The wife and daughters each filed actions against defendant for personal injuries. The actions brought by the wife and daughters had been tried prior to trial of the instant case and testimony given by a witness, Cooper, at the prior trials gives rise to the decisive question on this appeal.

Cooper was not present at the trial of the case at bar. Over defendant's objection, the court permitted plaintiff to read into evidence the testimony which Cooper had given at the trial of the suits brought by plaintiff's minor daughters.

We do not consider the question whether the parties in the instant case and the prior case were identical. For this discussion, identity of parties is presumed. That question is not argued, although defendant does say that the issues are not the same in the instant case and the prior case.

We do consider and decide whether plaintiff laid a sufficient predicate to account for the absence of the witness, Cooper, so as to make the transcript of his prior testimony admissible in the instant case.

It appears that Cooper resided with his parents in Birmingham and was a student at the University of Alabama. Subpoena had been issued to him but had not been served. 1

If a witness who has given testimony in the course of a judicial proceeding between the parties litigant, before a competent tribunal, subsequently dies; or becomes insane; or after diligent search is not to be found within the jurisdiction of the court, or if that which is equivalent be shown, that he has left the state permanently, or for such an indefinite time that his return is contingent and uncertain, it is admissible to prove the substance of the testimony he gave formerly. The rule is, however, exceptional, and it is essential to the admissibility of the evidence that some one of the contingencies, which are deemed to create the necessity, be satisfactorily shown. Thompson v. State, 106 Ala. 67, 74, 17 So. 512.

Testimony of this character, being admitted from necessity any by way of exception to the general rule of law, the party offering it assumes the burden of showing to the court that he has exercised due diligence to find the witness. Pope v. State, 183 Ala. 61, 63, 63 So. 71.

The burden is on him who offers testimony to lay necessary predicates. Burns v. Leath, 236 Ala. 615, 616, 184 So. 176.

The necessity, whether it is supposed to arise from death, or insanity, or from other cause rendering impracticable the production and examination of the witness ought to be clearly shown. Harris v. State, 73 Ala. 495.

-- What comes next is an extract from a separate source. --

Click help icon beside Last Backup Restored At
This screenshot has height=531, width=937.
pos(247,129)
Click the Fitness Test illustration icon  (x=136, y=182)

In a number of cases where the question was raised, the predicate has been held insufficient. 2 As we understand the predicate laid in the instant case, without approving its admission over objection that it was largely hearsay, we think the inference most favorable to plaintiff proves nothing more than that Cooper was not in Birmingham, on the Thursday or Friday when the secretary called his mother, that he had gone to New Orleans, and that he would not be back the following Tuesday. This falls short of a clear showing that Cooper had left the state permanently or for suh an indefinite time that his return was contingent and uncertain.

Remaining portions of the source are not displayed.